Gedraging 1, tapgesprekken van 21 juni en 27 juli 2017
7.1
Eiser betoogt dat hij over de tapgesprekken van 21 juni, 27 juli en 25 augustus 2017 wel voldoende openheid van zaken heeft gegeven en transparant heeft verklaard.
7.2
De rechtbank gaat bij de behandeling van dit deel van gedraging 1 niet in op wat eiser heeft aangevoerd over de gesprekken van 25 augustus 2017 en op de vraag of uit de inhoud van de tapgesprekken van 21 juni en 27 juli 2017 een misdrijf is af te leiden. Dit wordt eiser in het bestreden besluit namelijk niet verweten.
7.3
Bij het tapgesprek van 21 juni 2017 gaat het verweerder erom dat:
  • de broer van bezwaarde tegen eiser heeft gezegd dat hij een auto nodig heeft om diezelfde dag op een neer naar een “klein land” te rijden om geld op te halen dat hij later die week aan een man moet geven;
  • eiser uit zichzelf aangeeft dat zijn broer vast een auto zonder reclame wil;
  • de broer aangeeft dat hij een onopvallende auto nodig heeft en daarna zegt “Een oude kan niet, want eh … je weet wel waarom.”.
Hierover heeft eiser tijdens het disciplinair verhoor van 24 september 2018 in algemene zin verklaard dat hij zich niets meer kan herinneren over het huren van een onopvallende auto zonder reclame voor het ophalen van geld in een klein land. Daarbij heeft eiser specifiek verklaard dat hij niet weet om welk ‘klein land’ het ging, wat voor geld het was, voor wie dat geld was bestemd en om welk bedrag het ging. In bezwaar heeft eiser dit aangevuld door aan te geven dat zijn broer naar Luxemburg moest, maar dat hij niet meer weet waarom.

### OPGESLAGEN GEGEVENS
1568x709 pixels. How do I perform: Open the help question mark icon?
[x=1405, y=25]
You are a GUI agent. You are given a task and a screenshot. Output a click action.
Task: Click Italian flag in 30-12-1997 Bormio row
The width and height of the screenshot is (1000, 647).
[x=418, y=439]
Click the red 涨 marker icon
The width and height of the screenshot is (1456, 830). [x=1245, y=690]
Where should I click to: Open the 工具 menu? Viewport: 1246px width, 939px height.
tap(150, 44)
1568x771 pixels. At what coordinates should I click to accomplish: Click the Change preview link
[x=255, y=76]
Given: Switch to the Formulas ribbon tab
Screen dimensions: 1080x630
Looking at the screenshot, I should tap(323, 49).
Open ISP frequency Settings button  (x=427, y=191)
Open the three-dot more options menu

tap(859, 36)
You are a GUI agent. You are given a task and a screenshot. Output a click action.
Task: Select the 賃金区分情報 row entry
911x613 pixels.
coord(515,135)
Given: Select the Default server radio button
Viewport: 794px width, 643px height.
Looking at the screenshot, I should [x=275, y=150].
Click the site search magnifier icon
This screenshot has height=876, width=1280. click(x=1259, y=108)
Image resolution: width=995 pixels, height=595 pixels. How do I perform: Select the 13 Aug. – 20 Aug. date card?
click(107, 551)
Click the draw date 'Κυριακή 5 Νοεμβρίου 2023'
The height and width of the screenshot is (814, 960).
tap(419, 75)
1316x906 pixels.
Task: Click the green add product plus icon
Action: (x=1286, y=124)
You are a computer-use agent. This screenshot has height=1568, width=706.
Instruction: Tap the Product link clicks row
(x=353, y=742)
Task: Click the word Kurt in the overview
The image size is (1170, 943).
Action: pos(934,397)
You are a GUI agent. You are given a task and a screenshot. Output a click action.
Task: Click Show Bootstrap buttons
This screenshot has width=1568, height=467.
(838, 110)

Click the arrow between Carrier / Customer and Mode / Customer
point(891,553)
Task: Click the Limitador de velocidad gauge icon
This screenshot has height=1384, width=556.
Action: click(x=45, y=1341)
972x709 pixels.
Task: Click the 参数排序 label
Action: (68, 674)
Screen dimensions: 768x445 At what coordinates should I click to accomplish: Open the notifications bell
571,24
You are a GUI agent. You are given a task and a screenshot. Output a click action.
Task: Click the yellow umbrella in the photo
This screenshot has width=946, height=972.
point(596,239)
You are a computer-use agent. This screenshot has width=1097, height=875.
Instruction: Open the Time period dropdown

### VRAGEN
a: Welk land noemde eiser volgens de paginatekst in bezwaar als bestemming van zijn broer?
b: Typ uit de paginatekst alles over, van "Hierover heeft eiser" tot en met "meer weet waarom.".

### UITWERKINGEN
a: Luxemburg.

b:
Hierover heeft eiser tijdens het disciplinair verhoor van 24 september 2018 in algemene zin verklaard dat hij zich niets meer kan herinneren over het huren van een onopvallende auto zonder reclame voor het ophalen van geld in een klein land. Daarbij heeft eiser specifiek verklaard dat hij niet weet om welk ‘klein land’ het ging, wat voor geld het was, voor wie dat geld was bestemd en om welk bedrag het ging. In bezwaar heeft eiser dit aangevuld door aan te geven dat zijn broer naar Luxemburg moest, maar dat hij niet meer weet waarom.